**** Text excerpt

- Short name: NCPA Orchestra
- Founded: 30 March 2010
- Location: No.2 West Chang'an Avenue, Beijing, China
- Concert hall: National Center for the Performing Arts
- Principal conductor: Lü Jia
- Website: www.chncpa.org

= China National Center for the Performing Arts Orchestra =

Chinese orchestra based in Beijing

The China National Center for the Performing Arts Orchestra (国家大剧院管弦乐团) is a Chinese orchestra based in Beijing. It is the resident orchestra of the National Center for the Performing Arts (NCPA) located in the Xicheng District of Beijing. The NCPA Orchestra and its related organization, the China NCPA Chorus (国家大剧院合唱团), serve primarily as the resident musical ensembles of the NCPA, supporting opera and ballet productions at the theater.

********
**** Data for review

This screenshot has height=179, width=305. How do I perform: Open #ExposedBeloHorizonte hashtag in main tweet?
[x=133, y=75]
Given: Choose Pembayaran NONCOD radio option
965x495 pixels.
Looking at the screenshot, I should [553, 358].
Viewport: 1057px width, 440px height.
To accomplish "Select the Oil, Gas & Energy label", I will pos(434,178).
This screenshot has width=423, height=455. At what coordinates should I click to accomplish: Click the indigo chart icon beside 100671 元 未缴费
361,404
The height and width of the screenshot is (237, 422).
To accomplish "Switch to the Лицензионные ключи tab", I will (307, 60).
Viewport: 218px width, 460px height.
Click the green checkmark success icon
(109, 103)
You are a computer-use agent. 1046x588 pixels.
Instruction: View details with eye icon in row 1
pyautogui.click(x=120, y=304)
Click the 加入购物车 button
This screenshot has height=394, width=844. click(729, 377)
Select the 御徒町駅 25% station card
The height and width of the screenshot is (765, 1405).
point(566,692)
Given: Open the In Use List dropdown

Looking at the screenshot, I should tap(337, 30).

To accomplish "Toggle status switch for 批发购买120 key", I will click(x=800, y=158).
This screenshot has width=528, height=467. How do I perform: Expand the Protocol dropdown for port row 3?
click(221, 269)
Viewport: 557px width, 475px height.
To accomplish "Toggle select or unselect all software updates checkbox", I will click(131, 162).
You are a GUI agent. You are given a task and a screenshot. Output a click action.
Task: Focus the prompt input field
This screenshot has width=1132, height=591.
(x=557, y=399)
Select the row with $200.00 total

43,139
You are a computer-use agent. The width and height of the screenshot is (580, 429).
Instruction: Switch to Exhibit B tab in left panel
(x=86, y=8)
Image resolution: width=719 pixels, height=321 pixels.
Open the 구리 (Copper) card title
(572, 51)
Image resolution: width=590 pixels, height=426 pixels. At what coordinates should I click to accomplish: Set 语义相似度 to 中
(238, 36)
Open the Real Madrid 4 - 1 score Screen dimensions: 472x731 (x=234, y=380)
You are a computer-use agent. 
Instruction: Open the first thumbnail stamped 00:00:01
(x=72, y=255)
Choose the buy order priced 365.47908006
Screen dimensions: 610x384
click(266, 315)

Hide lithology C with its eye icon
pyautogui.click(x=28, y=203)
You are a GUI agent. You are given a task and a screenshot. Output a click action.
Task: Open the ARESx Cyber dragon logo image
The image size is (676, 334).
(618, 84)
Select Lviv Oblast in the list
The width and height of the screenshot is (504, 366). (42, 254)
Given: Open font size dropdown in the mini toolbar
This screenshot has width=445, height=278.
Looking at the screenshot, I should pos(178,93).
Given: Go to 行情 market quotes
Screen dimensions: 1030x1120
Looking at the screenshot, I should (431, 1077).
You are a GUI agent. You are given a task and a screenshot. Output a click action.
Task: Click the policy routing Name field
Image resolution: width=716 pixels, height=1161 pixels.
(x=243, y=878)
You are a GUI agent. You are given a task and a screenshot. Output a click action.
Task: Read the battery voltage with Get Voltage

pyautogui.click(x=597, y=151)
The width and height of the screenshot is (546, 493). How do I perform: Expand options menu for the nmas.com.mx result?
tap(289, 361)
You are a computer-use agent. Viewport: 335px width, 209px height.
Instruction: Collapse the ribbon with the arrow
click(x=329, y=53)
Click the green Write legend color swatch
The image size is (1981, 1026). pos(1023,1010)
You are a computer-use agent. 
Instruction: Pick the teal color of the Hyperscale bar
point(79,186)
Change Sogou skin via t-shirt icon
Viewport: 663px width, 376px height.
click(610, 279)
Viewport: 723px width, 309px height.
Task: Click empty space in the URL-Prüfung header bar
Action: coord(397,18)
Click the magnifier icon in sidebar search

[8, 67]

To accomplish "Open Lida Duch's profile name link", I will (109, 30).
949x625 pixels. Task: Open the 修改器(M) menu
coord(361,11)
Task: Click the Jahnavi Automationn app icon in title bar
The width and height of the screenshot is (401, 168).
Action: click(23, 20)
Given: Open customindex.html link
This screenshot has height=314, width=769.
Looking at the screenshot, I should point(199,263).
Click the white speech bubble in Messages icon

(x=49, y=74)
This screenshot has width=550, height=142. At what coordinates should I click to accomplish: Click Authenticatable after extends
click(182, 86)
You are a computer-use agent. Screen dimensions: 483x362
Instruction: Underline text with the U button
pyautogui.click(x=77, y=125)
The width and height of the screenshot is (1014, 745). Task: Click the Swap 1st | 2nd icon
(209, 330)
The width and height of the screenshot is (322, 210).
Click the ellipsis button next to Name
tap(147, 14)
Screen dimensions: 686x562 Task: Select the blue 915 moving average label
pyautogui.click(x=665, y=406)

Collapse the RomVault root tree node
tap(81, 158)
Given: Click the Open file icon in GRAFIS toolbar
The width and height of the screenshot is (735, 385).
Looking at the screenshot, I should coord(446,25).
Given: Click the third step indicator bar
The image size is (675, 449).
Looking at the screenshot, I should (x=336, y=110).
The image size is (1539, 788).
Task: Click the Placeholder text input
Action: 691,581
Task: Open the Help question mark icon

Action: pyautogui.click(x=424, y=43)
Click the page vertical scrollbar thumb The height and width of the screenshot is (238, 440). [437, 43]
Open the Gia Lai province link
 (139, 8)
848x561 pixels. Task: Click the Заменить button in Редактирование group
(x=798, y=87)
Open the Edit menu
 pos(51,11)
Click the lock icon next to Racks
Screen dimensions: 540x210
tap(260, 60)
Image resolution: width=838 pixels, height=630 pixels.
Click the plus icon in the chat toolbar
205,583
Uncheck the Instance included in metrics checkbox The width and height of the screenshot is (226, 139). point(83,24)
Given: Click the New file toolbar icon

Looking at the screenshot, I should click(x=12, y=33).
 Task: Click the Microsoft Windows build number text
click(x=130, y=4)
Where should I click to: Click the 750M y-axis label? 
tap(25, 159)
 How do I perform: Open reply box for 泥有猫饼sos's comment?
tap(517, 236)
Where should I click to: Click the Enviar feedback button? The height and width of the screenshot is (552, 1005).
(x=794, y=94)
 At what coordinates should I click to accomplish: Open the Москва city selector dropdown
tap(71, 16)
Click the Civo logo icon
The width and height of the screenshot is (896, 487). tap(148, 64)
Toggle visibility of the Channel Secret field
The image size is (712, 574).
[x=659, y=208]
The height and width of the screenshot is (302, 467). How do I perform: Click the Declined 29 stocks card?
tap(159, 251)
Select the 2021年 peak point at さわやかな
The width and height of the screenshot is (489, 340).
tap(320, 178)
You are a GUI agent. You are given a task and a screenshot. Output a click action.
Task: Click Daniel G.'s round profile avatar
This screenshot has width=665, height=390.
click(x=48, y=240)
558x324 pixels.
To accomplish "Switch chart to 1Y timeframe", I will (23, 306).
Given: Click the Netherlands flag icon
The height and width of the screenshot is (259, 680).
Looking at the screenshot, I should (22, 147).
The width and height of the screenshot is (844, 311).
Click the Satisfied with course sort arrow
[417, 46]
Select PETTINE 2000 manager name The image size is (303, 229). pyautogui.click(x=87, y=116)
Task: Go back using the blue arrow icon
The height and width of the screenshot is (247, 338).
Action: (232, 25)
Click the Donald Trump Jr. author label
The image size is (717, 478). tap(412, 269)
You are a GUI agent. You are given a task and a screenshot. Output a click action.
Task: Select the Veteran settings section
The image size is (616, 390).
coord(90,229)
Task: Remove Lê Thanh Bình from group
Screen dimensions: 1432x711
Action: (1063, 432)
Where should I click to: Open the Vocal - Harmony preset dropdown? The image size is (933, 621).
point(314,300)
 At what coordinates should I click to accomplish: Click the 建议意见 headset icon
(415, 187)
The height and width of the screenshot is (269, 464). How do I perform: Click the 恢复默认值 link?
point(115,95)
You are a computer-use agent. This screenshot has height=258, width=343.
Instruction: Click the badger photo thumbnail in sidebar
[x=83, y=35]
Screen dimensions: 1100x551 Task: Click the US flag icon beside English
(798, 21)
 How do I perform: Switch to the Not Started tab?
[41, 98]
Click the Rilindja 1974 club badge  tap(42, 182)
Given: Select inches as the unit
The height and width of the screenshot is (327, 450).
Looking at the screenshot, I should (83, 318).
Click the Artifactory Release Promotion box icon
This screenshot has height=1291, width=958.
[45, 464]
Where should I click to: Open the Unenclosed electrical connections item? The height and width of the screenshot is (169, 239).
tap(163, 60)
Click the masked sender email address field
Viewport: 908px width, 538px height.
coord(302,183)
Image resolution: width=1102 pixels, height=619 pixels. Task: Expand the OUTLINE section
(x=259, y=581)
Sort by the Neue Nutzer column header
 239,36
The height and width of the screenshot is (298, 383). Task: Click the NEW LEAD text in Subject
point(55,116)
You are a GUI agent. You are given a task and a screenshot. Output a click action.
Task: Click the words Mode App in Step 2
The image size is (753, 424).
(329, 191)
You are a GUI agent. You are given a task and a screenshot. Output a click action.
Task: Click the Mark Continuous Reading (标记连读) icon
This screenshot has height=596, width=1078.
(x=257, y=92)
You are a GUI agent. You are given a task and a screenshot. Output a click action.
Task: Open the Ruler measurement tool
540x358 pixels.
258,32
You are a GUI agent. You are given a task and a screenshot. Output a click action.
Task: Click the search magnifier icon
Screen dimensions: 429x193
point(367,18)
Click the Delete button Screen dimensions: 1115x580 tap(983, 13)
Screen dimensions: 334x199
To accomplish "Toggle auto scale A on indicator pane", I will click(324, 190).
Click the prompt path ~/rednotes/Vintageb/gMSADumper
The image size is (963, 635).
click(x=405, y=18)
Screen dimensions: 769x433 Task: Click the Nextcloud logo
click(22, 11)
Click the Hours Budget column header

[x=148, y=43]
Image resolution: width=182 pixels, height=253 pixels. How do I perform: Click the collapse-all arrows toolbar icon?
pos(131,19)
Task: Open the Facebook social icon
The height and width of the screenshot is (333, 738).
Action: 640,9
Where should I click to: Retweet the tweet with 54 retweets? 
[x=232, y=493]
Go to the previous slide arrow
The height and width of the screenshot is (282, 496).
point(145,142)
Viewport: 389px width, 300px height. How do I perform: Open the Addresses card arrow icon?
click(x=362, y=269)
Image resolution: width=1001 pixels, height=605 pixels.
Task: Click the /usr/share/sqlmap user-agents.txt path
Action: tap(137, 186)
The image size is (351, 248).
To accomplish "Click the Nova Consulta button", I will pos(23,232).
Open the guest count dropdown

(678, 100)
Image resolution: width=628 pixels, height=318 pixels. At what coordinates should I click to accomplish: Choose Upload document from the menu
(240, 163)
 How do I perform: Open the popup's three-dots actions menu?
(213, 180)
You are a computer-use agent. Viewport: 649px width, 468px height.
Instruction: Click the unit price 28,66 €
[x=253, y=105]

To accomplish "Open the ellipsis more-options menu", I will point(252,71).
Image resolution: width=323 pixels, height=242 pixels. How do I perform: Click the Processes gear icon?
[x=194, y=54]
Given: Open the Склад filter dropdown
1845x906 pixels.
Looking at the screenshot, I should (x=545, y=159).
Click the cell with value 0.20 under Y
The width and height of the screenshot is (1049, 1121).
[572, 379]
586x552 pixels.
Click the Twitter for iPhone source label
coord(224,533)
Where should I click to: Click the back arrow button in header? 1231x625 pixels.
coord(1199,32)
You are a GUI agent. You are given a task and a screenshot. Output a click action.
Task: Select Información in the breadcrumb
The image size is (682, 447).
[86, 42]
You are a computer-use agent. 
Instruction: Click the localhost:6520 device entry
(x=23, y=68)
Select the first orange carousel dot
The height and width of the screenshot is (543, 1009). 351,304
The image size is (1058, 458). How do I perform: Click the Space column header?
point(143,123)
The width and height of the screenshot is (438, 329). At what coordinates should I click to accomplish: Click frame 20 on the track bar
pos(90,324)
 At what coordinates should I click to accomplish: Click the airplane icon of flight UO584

********

## Exercises
a. According to the orchestra text, in which district of Beijing is the National Center for the Performing Arts located?
b. Quote the orchestra text word for word, everything from "The China National" down to "at the theater.".
The rows play no part in this.

## Problem solutions
a. The Xicheng District.

b.
The China National Center for the Performing Arts Orchestra (国家大剧院管弦乐团) is a Chinese orchestra based in Beijing. It is the resident orchestra of the National Center for the Performing Arts (NCPA) located in the Xicheng District of Beijing. The NCPA Orchestra and its related organization, the China NCPA Chorus (国家大剧院合唱团), serve primarily as the resident musical ensembles of the NCPA, supporting opera and ballet productions at the theater.